Um, YES, I thumb-typed back, though it could’ve gone without saying.

Books have always been a kind of currency among the women I know. We beg, borrow, barter, buy, rate and sell our stories. The most popular of them–the truly hot commodities–are discussed for weeks, even months.  The trashy, but irresistible ones are traded quickly, giggled about, then discarded. The bad ones are sadly cast aside, with little more than tacit agreement that, yes: that book sucked hard.

But there are some books–the absolute best of the lot–that we cannot part with, under any circumstances. We’ll recommend them to everyone, and for our closest girls, we’ll even buy copies. But that trusty original never leaves our bookcase. It will never, ever be loaned.

Books like these are the game-changers. They’re re-read, re-examined, and found to have only appreciated with time. We sacrifice sleep for them, unable to resist the turn of another page. And in the end, when we pull our eyes up from the last sentence, we find the whole world greatly altered.

The books that profoundly change our views of people, places, politics, emotion… these are the gems. We don’t just discover them; we discover ourselves through them.

Do you remember your earliest encounter with your own literary game-changer? Are you still reeling from your last one? While you reflect, I’ll share a few of mine:

1. Motown and Didi – Walter Dean Myers

Walter Dean Myers is a paragon. This was the first of his novels that I read.

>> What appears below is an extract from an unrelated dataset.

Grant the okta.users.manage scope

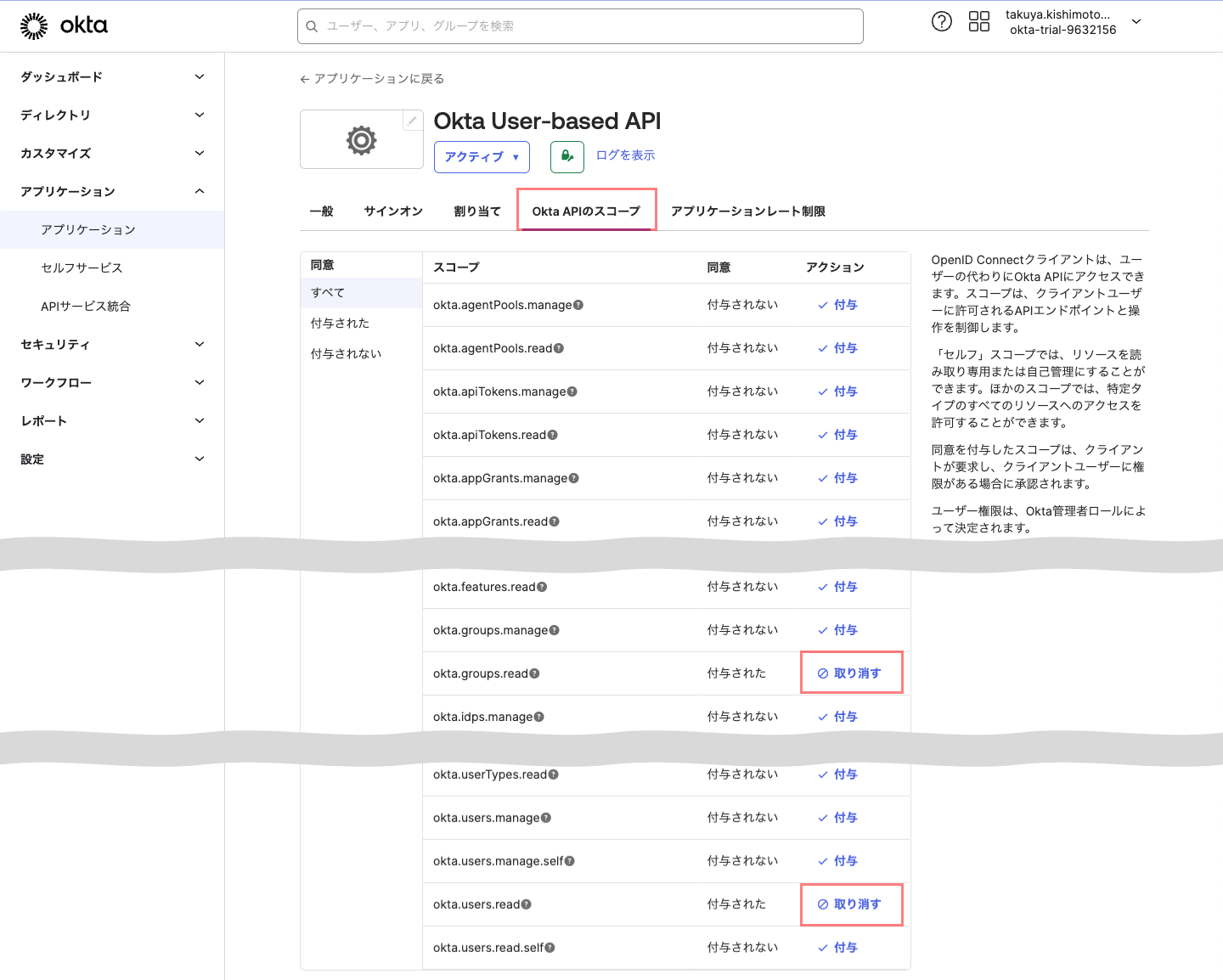(838, 818)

Truth be told it was one of the earliest romances I read, too.  Set against the backdrop of crack-riddled Harlem, this young adult novel tackles the very adult issues teens face, when they’re left to raise themselves. Myers’ commitment to treating children and young adults like fully formed humans, rather than clay for parents and guardians to mold, inspired my own attitude toward writing for, talking to, and heck, being a young person.

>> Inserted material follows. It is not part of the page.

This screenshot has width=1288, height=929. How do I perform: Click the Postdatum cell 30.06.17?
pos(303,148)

2. If Beale Street Could Talk – James Baldwin

This book has everything: healthy black families, childhood sweethearts, struggle, tension, class warfare, art, and the incomparable James Baldwin writing from a young pregnant woman’s perspective. If you haven’t read it yet, please do. I carry its central characters, Fonny and Tish, with me every day. (Poor Fonny…)

3. Comedy, American Style – Jessie Fauset

Jessie Fauset is my literary “she-ro,” and this, the last of her novels was the most affecting for me. The story of a deeply controlling, color-struck mother who deeply damages her children, particularly the most beautiful (and the darkest): her youngest son, Comedy, American Style offers a fascinating glimpse into a bygone time, and yet the issues it raises still persist today. It’s definitely a read that lingers and one that changed the way I viewed Fauset as a writer and myself as a woman and as a daughter.

I could certainly go on. (Honorable mentions to John Oliver Killens’ The Cotillion; Emily Bronte’s Wuthering Heights; Elrena Evans and Caroline Grant’s Mama, Ph.D.: Women Write About Motherhood and Academic Life; and W.E.B. DuBois’ Dark Princess.) But it’s your turn. What books have been game-changers in your life? What book recommendations are you definitely planning to read in 2012?